■ **Goal of the exercise**
Reproduce the listing verbatim, starting at the line that contains "Where should I" and ending at the end of the listing, and leave the pictures out of your reply.

Element and text position data
>> START
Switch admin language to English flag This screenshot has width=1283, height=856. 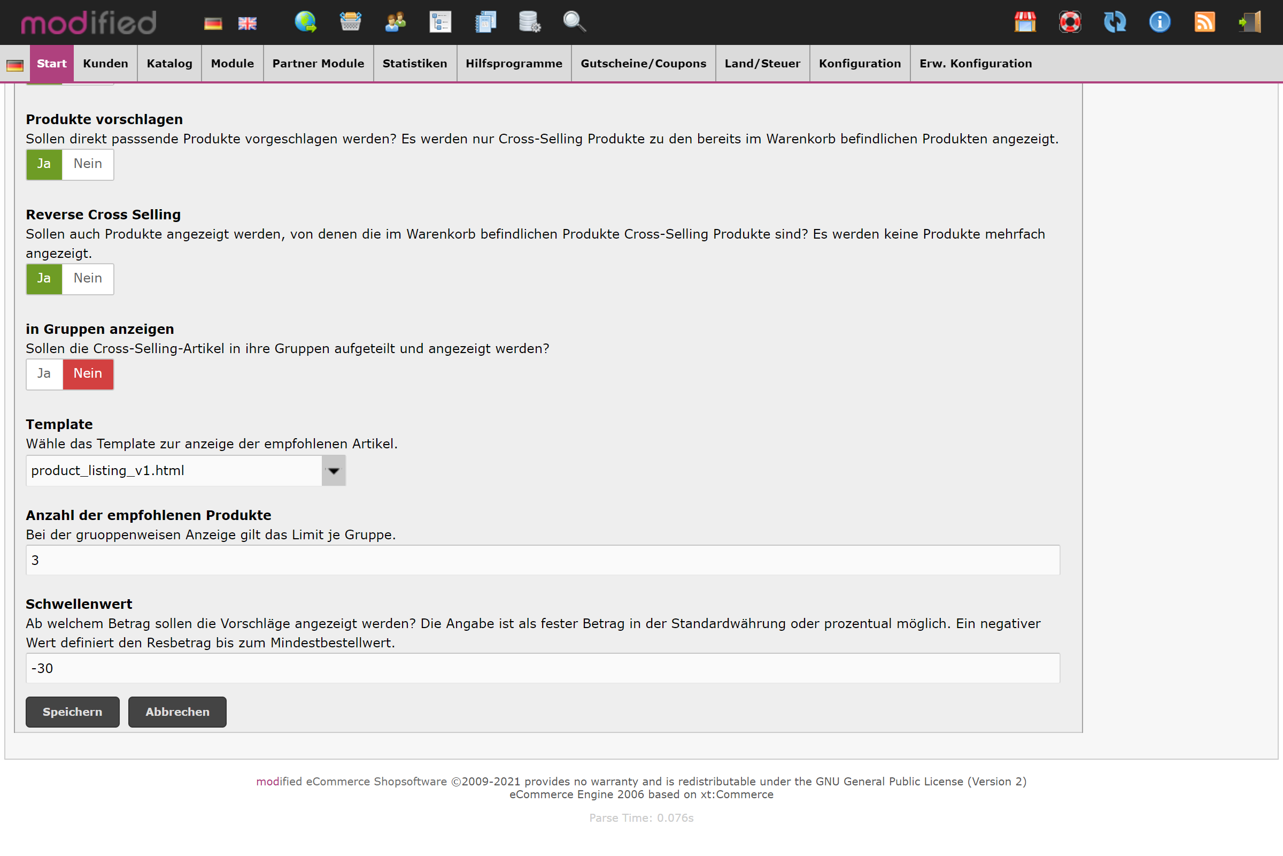point(247,23)
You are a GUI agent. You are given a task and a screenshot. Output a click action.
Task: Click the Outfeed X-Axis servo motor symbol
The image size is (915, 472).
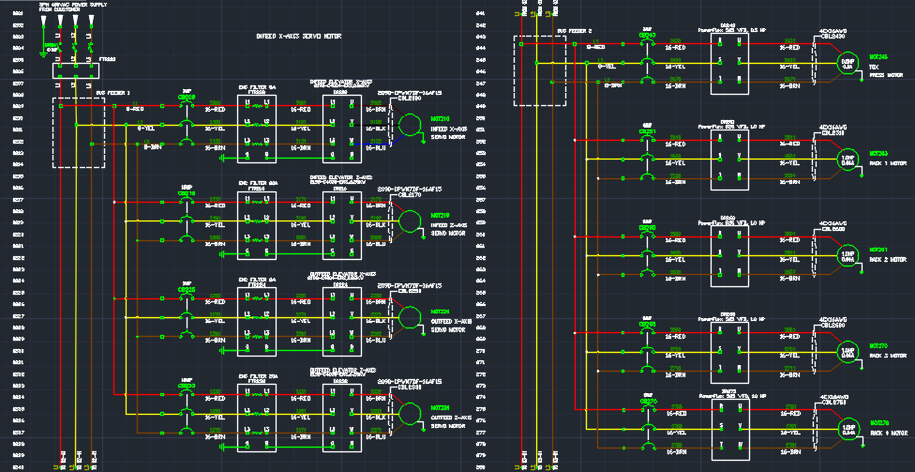[x=409, y=319]
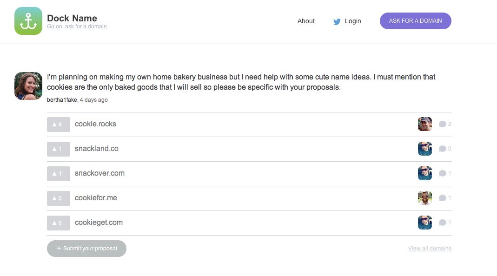This screenshot has width=497, height=276.
Task: Open the cookiefor.me domain link
Action: [96, 198]
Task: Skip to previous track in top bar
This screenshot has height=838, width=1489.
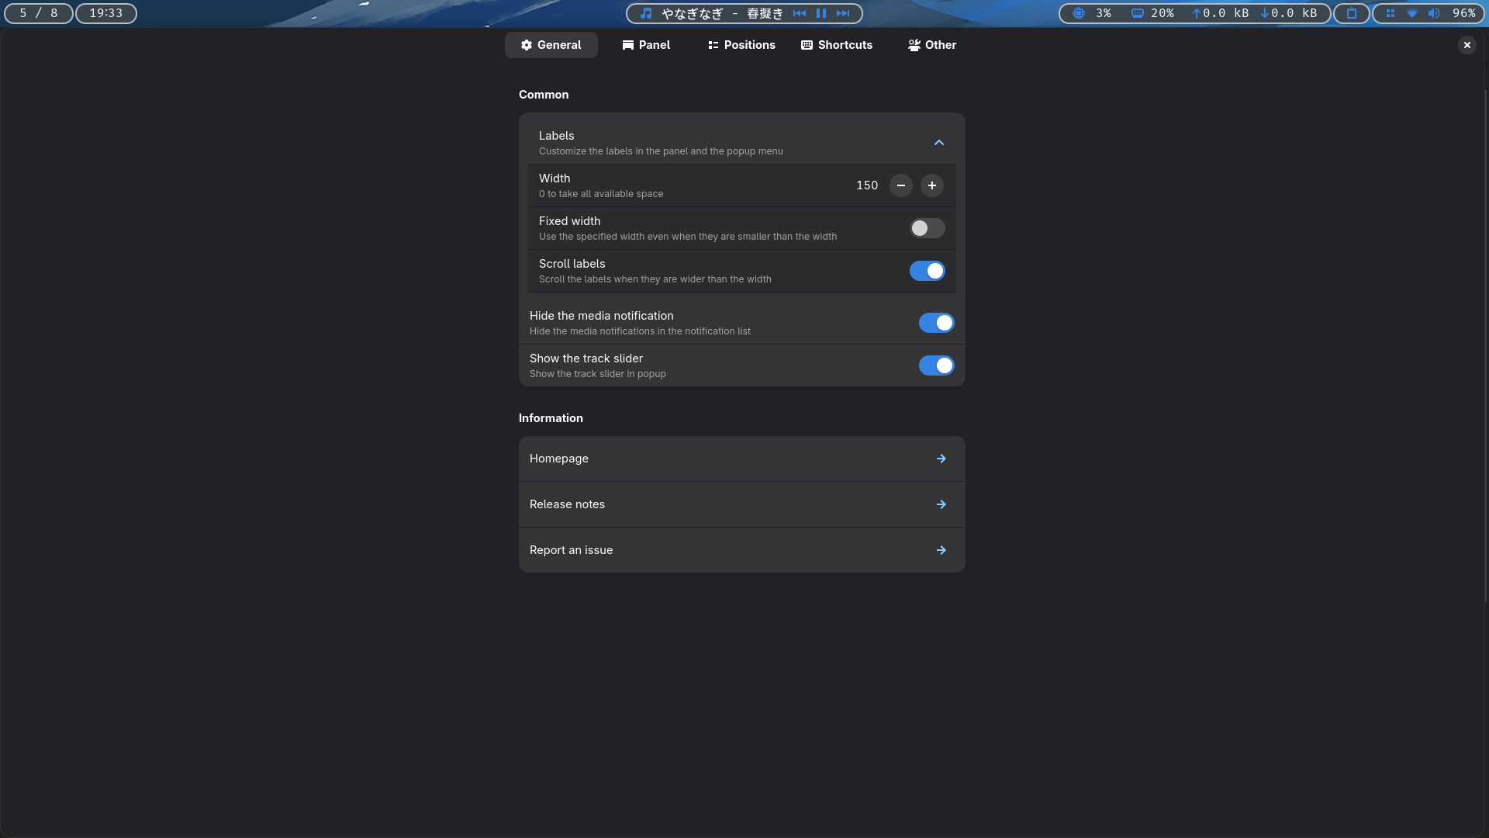Action: 800,13
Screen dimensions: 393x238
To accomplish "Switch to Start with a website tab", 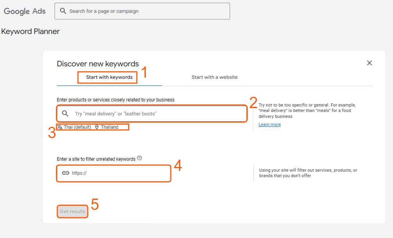I will 214,77.
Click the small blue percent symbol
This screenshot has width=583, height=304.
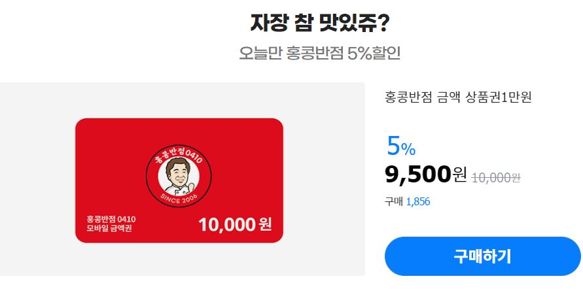click(x=408, y=150)
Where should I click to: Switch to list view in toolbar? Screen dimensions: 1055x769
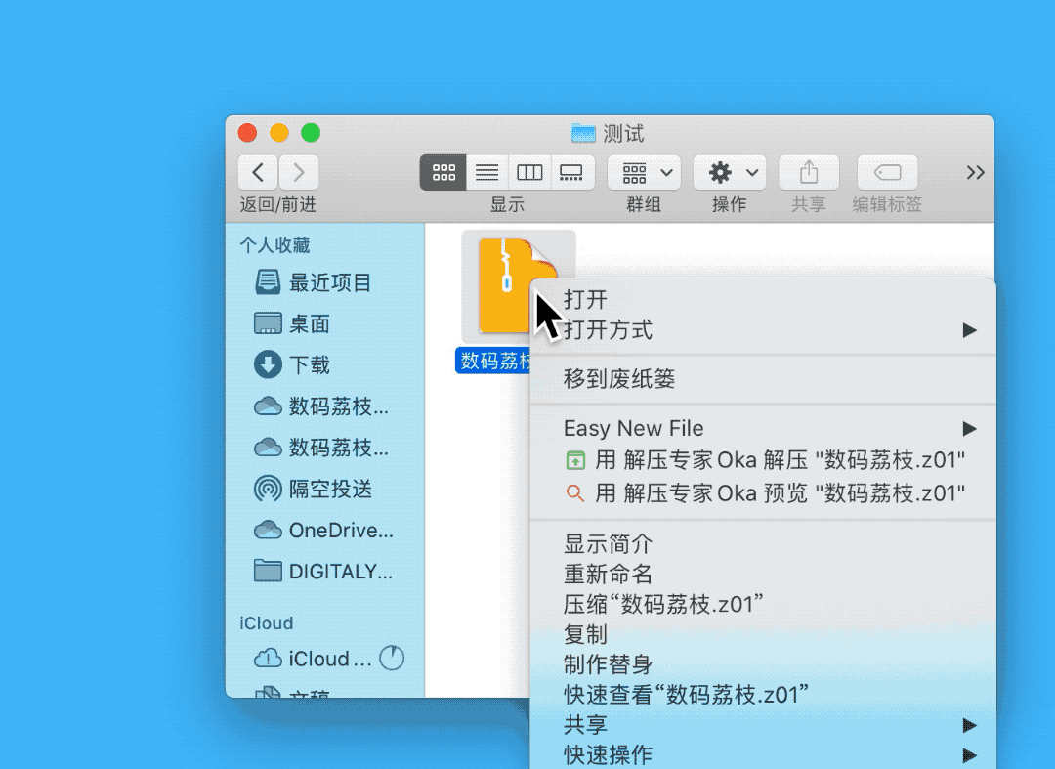486,173
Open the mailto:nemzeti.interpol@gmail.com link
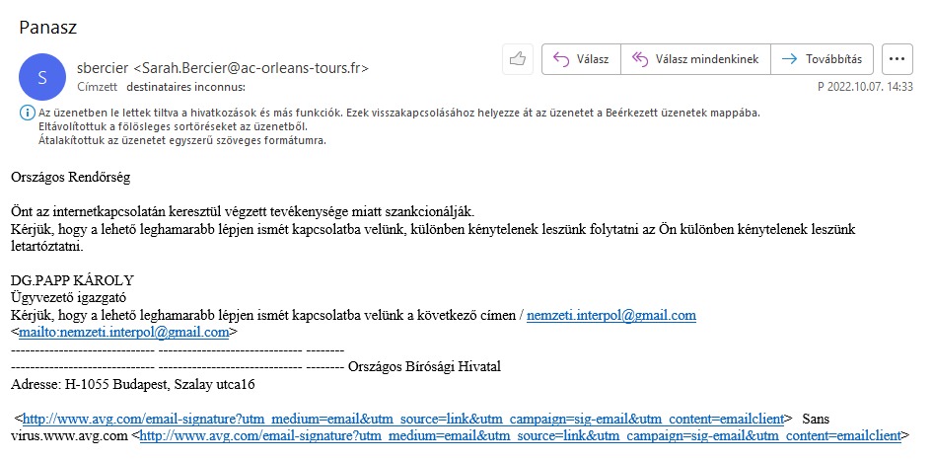This screenshot has height=461, width=933. coord(123,333)
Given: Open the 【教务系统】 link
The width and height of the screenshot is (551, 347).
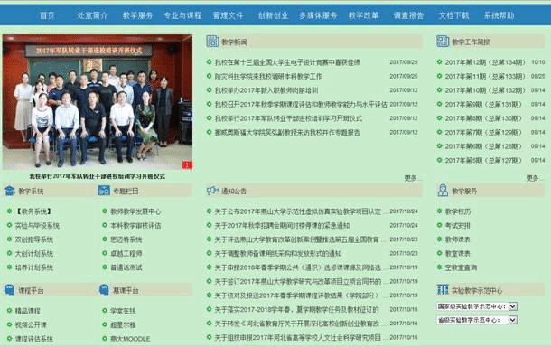Looking at the screenshot, I should pos(33,211).
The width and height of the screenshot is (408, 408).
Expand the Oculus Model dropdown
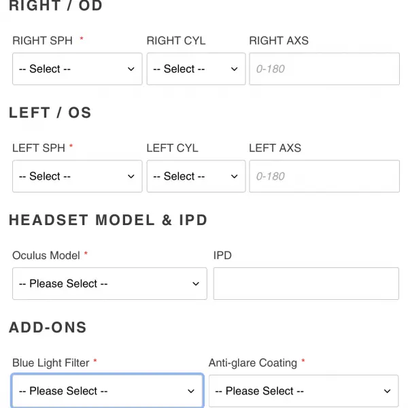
>> END
■ **Written solution**
Where should I click to: Switch to list view in toolbar? Screen dimensions: 1055x769
486,173
Open the mailto:nemzeti.interpol@gmail.com link
This screenshot has height=461, width=933. coord(123,333)
Given: Open the 【教务系统】 link
The width and height of the screenshot is (551, 347).
Looking at the screenshot, I should pos(33,211).
The width and height of the screenshot is (408, 408).
Expand the Oculus Model dropdown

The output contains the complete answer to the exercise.